* Activity
Give every line of the listing back, exactly as written.
(Record set)
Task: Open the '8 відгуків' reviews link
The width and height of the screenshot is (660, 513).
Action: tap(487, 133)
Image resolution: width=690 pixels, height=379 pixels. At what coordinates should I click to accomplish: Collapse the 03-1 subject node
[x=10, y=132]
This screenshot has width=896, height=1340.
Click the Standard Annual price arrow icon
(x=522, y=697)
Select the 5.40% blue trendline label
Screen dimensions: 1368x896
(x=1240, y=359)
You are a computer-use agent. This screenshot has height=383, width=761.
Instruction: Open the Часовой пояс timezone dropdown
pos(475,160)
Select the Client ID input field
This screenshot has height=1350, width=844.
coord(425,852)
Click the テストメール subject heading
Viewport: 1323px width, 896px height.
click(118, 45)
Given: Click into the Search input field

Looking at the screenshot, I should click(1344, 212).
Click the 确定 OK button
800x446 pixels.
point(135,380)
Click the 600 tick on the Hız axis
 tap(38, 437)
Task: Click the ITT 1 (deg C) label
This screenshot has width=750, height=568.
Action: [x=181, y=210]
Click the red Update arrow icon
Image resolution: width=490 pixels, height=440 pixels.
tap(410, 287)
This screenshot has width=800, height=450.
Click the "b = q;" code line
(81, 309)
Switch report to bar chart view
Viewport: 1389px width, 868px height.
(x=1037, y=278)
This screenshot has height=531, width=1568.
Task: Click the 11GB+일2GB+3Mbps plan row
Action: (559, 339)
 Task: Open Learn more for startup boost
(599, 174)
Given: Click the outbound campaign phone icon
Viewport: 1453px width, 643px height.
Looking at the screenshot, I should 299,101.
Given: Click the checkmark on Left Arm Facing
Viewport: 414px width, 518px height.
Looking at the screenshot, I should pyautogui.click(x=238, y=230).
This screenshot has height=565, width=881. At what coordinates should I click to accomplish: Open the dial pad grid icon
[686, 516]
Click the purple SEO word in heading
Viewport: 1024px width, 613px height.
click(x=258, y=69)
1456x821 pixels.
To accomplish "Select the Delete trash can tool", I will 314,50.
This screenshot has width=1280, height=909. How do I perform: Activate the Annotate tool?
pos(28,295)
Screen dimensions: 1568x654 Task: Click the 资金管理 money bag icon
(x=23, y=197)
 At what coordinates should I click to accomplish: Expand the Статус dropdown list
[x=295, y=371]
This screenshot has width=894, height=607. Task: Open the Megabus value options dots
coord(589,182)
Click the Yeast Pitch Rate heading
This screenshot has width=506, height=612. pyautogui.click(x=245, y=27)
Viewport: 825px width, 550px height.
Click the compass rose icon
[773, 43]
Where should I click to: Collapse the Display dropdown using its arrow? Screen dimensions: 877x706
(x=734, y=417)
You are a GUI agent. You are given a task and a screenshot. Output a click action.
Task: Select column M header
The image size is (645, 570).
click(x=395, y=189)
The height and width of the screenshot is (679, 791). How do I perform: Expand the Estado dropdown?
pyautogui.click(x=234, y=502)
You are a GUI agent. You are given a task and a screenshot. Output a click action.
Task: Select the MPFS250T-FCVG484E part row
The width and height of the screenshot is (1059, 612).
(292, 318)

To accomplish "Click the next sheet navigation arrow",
(End Record set)
* Result below
Task: Open the '8 відгуків' reviews link
The width and height of the screenshot is (660, 513).
Action: tap(487, 133)
Image resolution: width=690 pixels, height=379 pixels. At what coordinates should I click to accomplish: Collapse the 03-1 subject node
[x=10, y=132]
This screenshot has width=896, height=1340.
Click the Standard Annual price arrow icon
(x=522, y=697)
Select the 5.40% blue trendline label
Screen dimensions: 1368x896
(x=1240, y=359)
You are a computer-use agent. This screenshot has height=383, width=761.
Instruction: Open the Часовой пояс timezone dropdown
pos(475,160)
Select the Client ID input field
This screenshot has height=1350, width=844.
coord(425,852)
Click the テストメール subject heading
Viewport: 1323px width, 896px height.
click(118, 45)
Given: Click into the Search input field

Looking at the screenshot, I should click(1344, 212).
Click the 确定 OK button
800x446 pixels.
point(135,380)
Click the 600 tick on the Hız axis
 tap(38, 437)
Task: Click the ITT 1 (deg C) label
This screenshot has width=750, height=568.
Action: [x=181, y=210]
Click the red Update arrow icon
Image resolution: width=490 pixels, height=440 pixels.
tap(410, 287)
This screenshot has width=800, height=450.
Click the "b = q;" code line
(81, 309)
Switch report to bar chart view
Viewport: 1389px width, 868px height.
(x=1037, y=278)
This screenshot has height=531, width=1568.
Task: Click the 11GB+일2GB+3Mbps plan row
Action: (559, 339)
 Task: Open Learn more for startup boost
(599, 174)
Given: Click the outbound campaign phone icon
Viewport: 1453px width, 643px height.
Looking at the screenshot, I should 299,101.
Given: Click the checkmark on Left Arm Facing
Viewport: 414px width, 518px height.
Looking at the screenshot, I should pyautogui.click(x=238, y=230).
This screenshot has height=565, width=881. At what coordinates should I click to accomplish: Open the dial pad grid icon
[686, 516]
Click the purple SEO word in heading
Viewport: 1024px width, 613px height.
click(x=258, y=69)
1456x821 pixels.
To accomplish "Select the Delete trash can tool", I will 314,50.
This screenshot has width=1280, height=909. How do I perform: Activate the Annotate tool?
pos(28,295)
Screen dimensions: 1568x654 Task: Click the 资金管理 money bag icon
(x=23, y=197)
 At what coordinates should I click to accomplish: Expand the Статус dropdown list
[x=295, y=371]
This screenshot has width=894, height=607. Task: Open the Megabus value options dots
coord(589,182)
Click the Yeast Pitch Rate heading
This screenshot has width=506, height=612. pyautogui.click(x=245, y=27)
Viewport: 825px width, 550px height.
Click the compass rose icon
[773, 43]
Where should I click to: Collapse the Display dropdown using its arrow? Screen dimensions: 877x706
(x=734, y=417)
You are a GUI agent. You are given a task and a screenshot. Output a click action.
Task: Select column M header
The image size is (645, 570).
click(x=395, y=189)
The height and width of the screenshot is (679, 791). How do I perform: Expand the Estado dropdown?
pyautogui.click(x=234, y=502)
You are a GUI agent. You are given a task and a screenshot. Output a click action.
Task: Select the MPFS250T-FCVG484E part row
The width and height of the screenshot is (1059, 612).
(292, 318)

To accomplish "Click the next sheet navigation arrow",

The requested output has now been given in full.